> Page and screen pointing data

▬▬▬▬▬▬

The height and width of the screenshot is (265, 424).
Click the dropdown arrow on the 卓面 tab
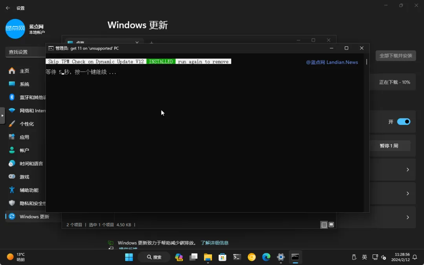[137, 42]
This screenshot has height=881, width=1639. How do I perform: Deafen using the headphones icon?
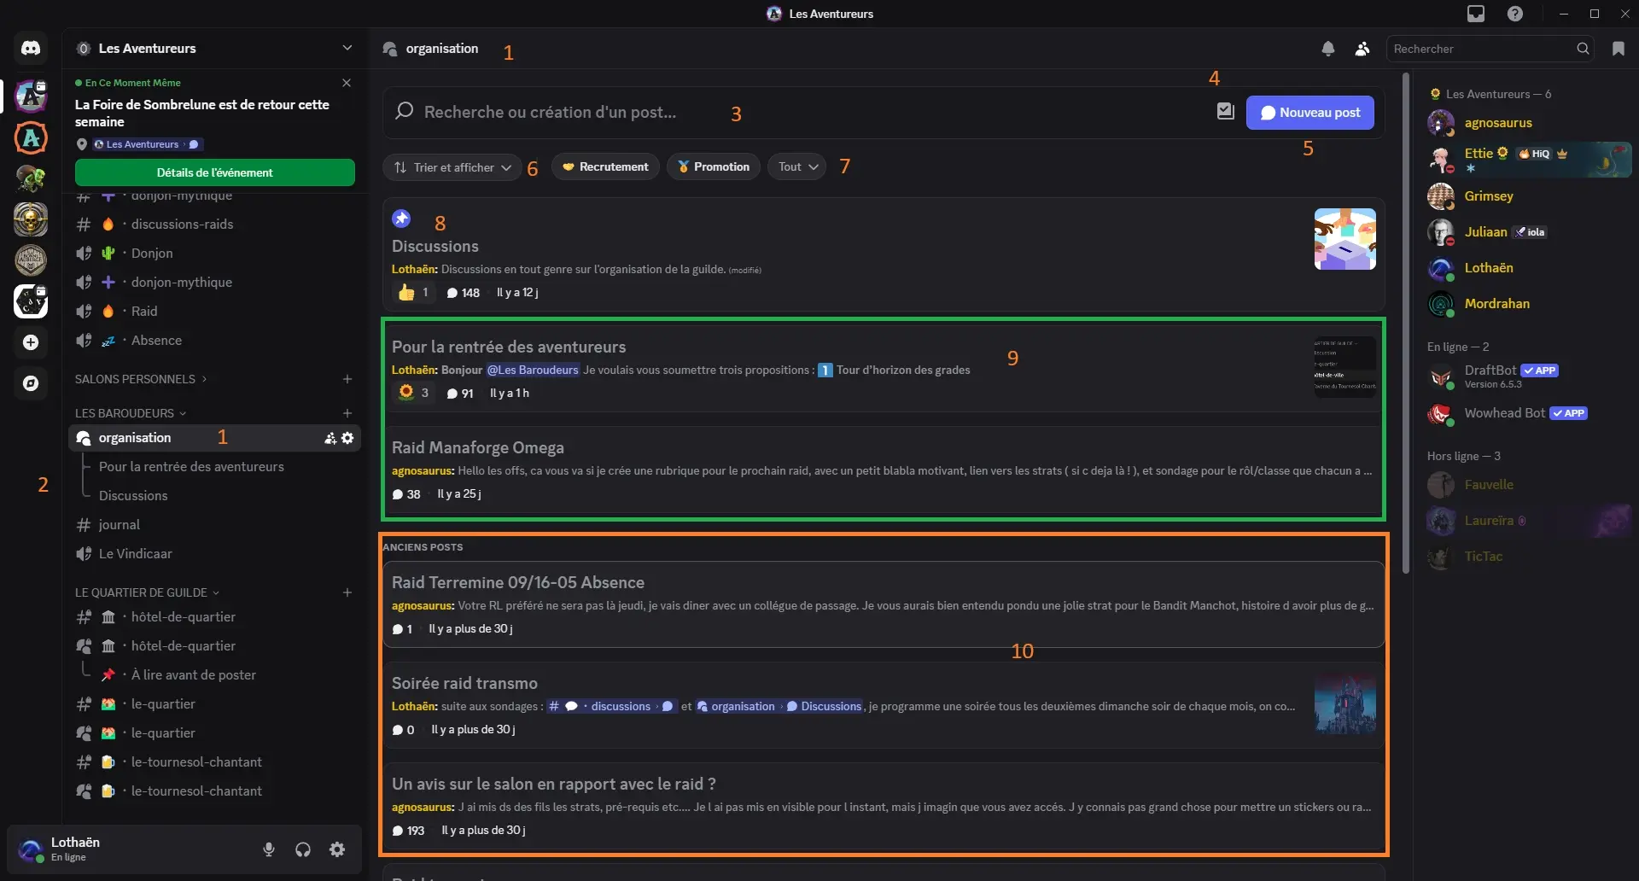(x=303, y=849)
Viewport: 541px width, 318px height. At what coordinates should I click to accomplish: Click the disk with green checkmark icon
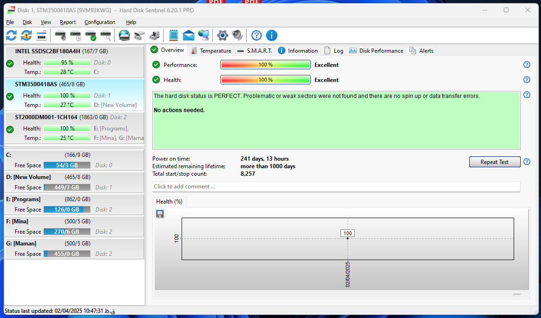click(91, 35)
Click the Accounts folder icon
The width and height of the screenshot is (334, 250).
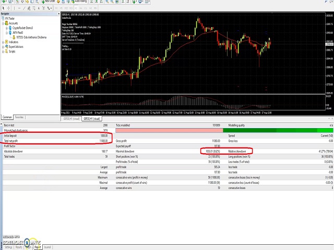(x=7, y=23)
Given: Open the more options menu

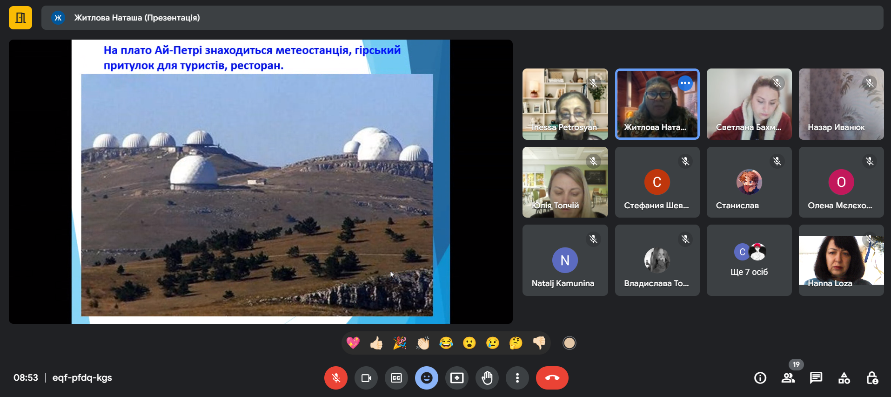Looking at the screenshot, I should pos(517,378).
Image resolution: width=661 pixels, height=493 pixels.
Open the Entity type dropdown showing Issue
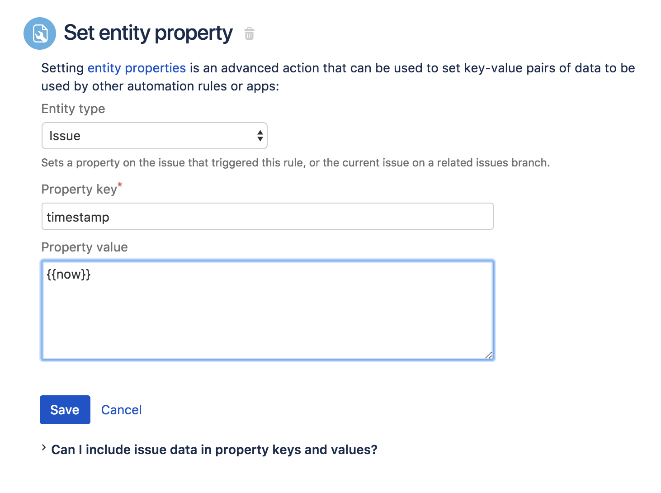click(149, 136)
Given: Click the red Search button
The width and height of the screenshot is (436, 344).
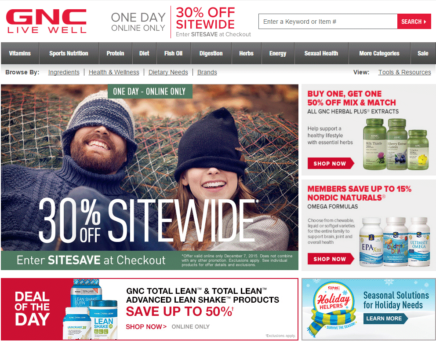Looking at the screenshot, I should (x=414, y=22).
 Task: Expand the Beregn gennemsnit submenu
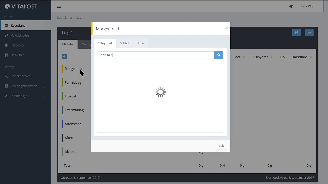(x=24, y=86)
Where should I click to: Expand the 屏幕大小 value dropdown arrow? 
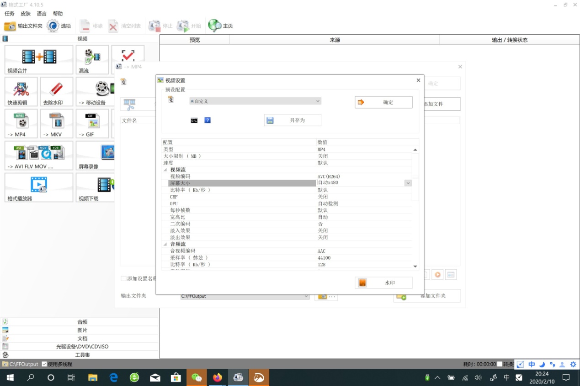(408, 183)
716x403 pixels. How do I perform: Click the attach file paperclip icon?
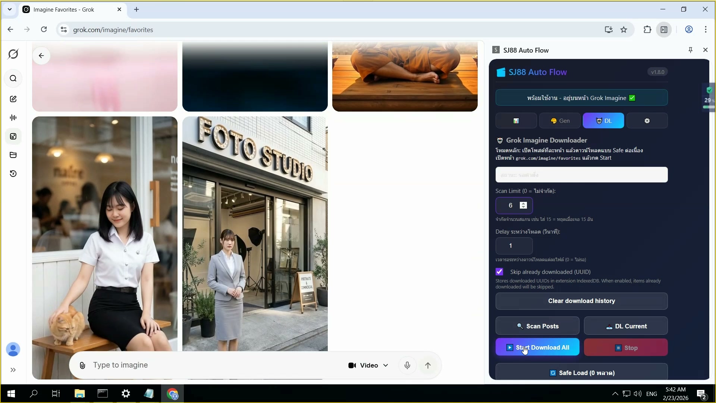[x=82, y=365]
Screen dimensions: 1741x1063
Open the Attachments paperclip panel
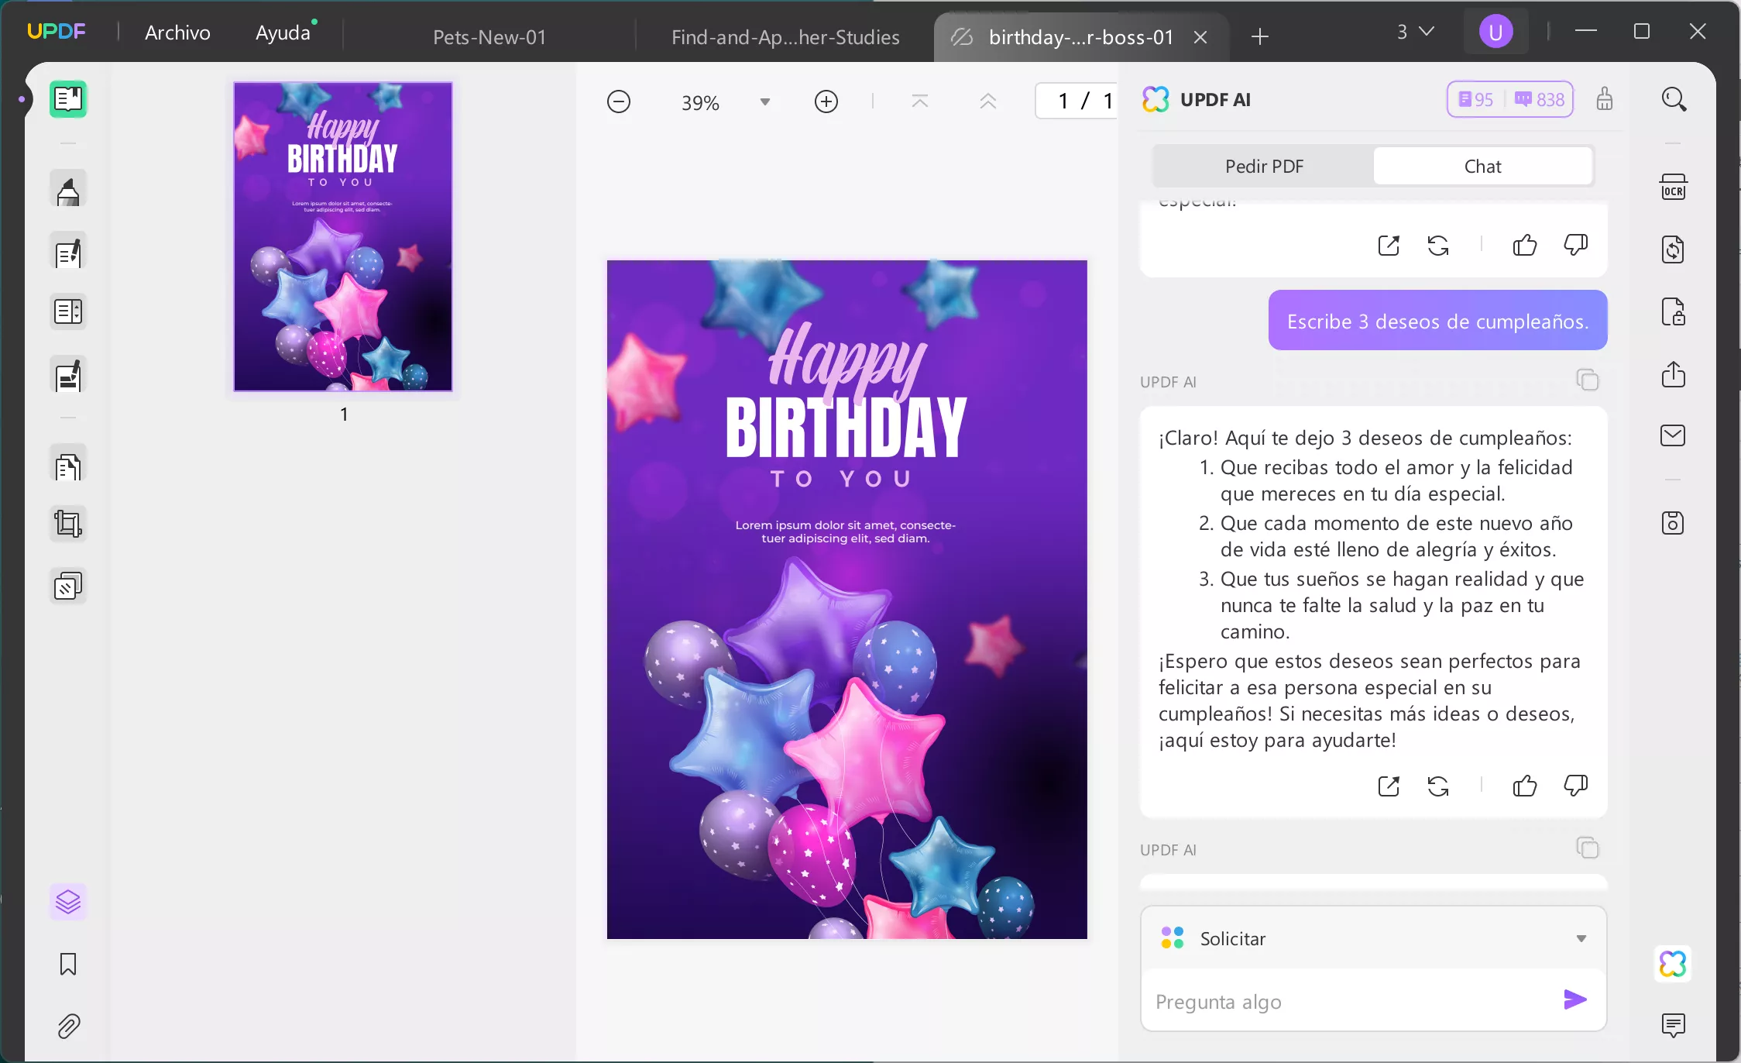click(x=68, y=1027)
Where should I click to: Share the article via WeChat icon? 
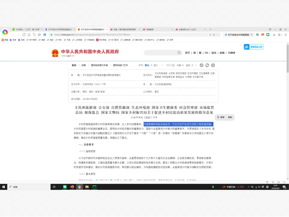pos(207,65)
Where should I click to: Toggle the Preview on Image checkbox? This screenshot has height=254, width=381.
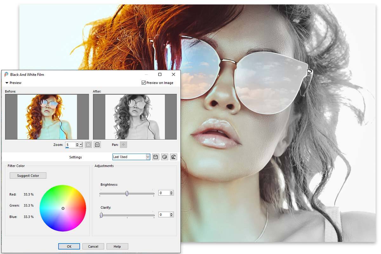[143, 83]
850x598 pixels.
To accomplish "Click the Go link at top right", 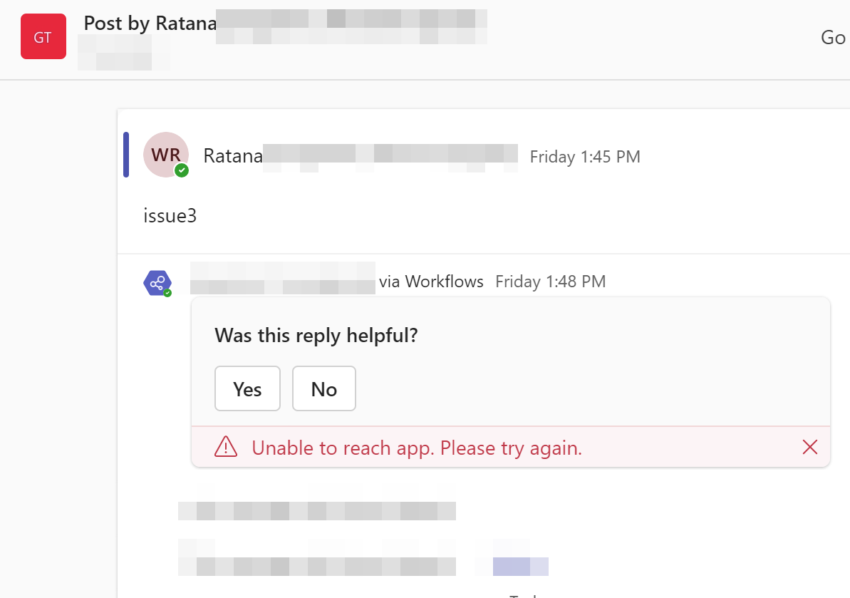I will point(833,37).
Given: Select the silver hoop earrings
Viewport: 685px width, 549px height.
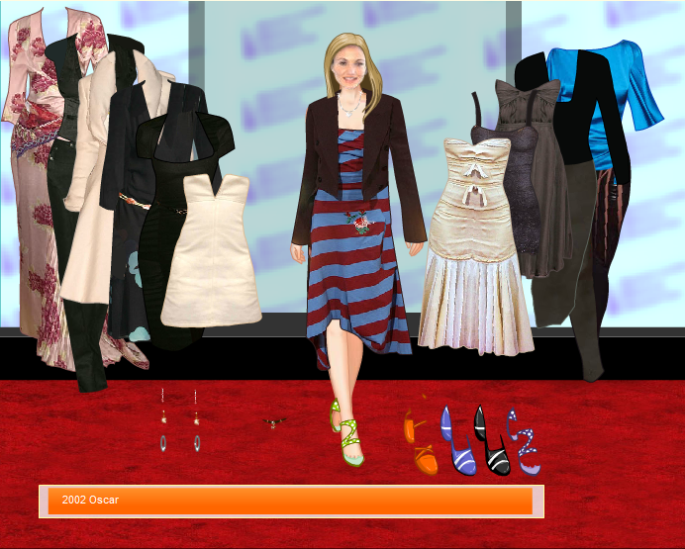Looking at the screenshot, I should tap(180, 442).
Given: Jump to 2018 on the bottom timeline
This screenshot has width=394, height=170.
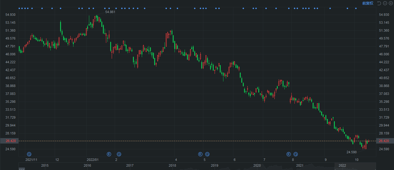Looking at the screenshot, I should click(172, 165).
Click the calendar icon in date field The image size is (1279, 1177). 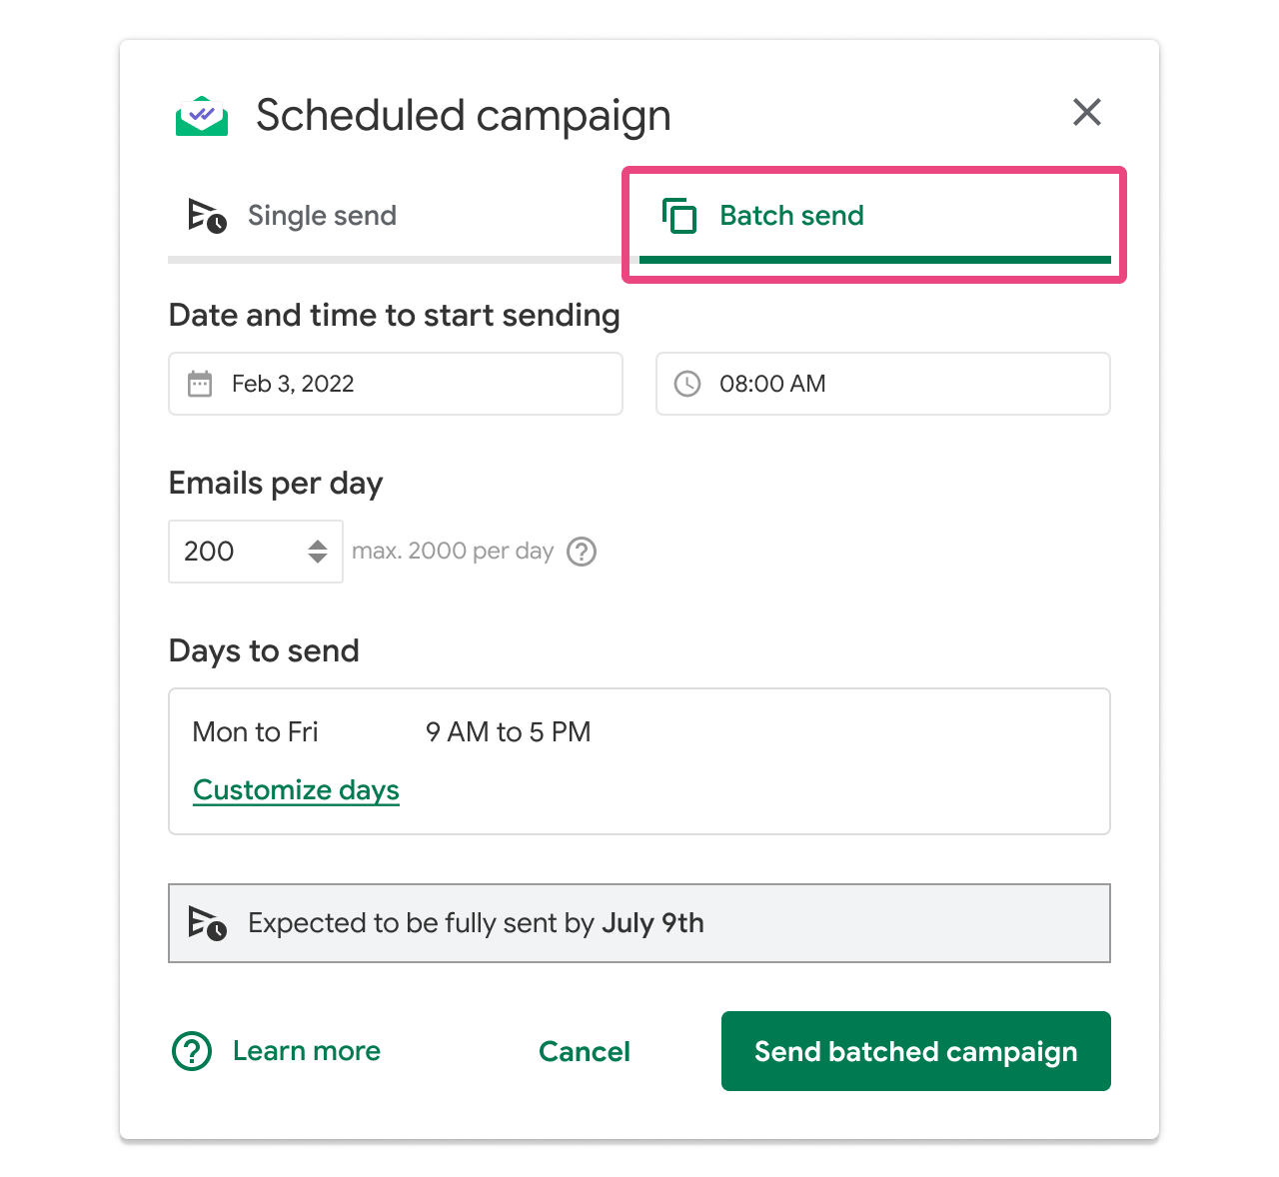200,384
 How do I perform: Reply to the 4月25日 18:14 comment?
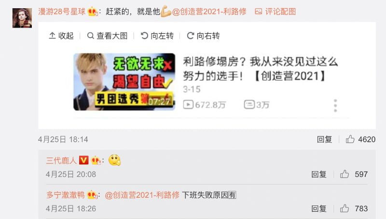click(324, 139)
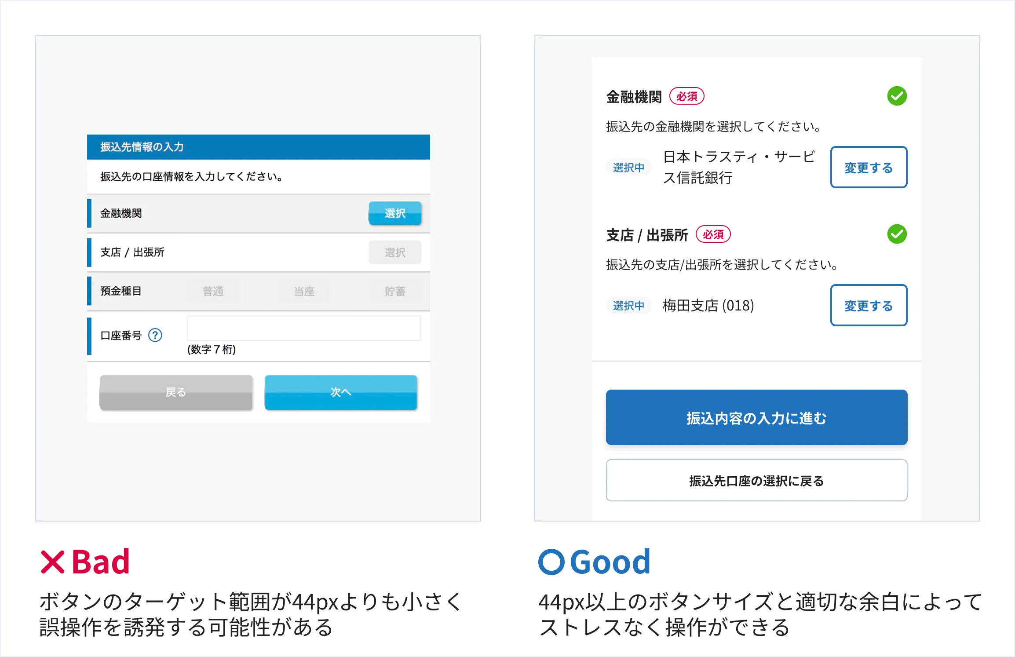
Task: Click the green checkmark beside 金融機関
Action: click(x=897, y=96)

▬▬▬▬▬▬

Copy out the listing above word for word, everything from the line containing "Image resolution: width=661" down to the line containing "Looking at the screenshot, I should (x=414, y=22).", both included. Omit the pictures.

> Response to the task
Image resolution: width=661 pixels, height=493 pixels.
Open the Entity type dropdown showing Issue
click(149, 136)
Given: Click the red Search button
The width and height of the screenshot is (436, 344).
Looking at the screenshot, I should (x=414, y=22).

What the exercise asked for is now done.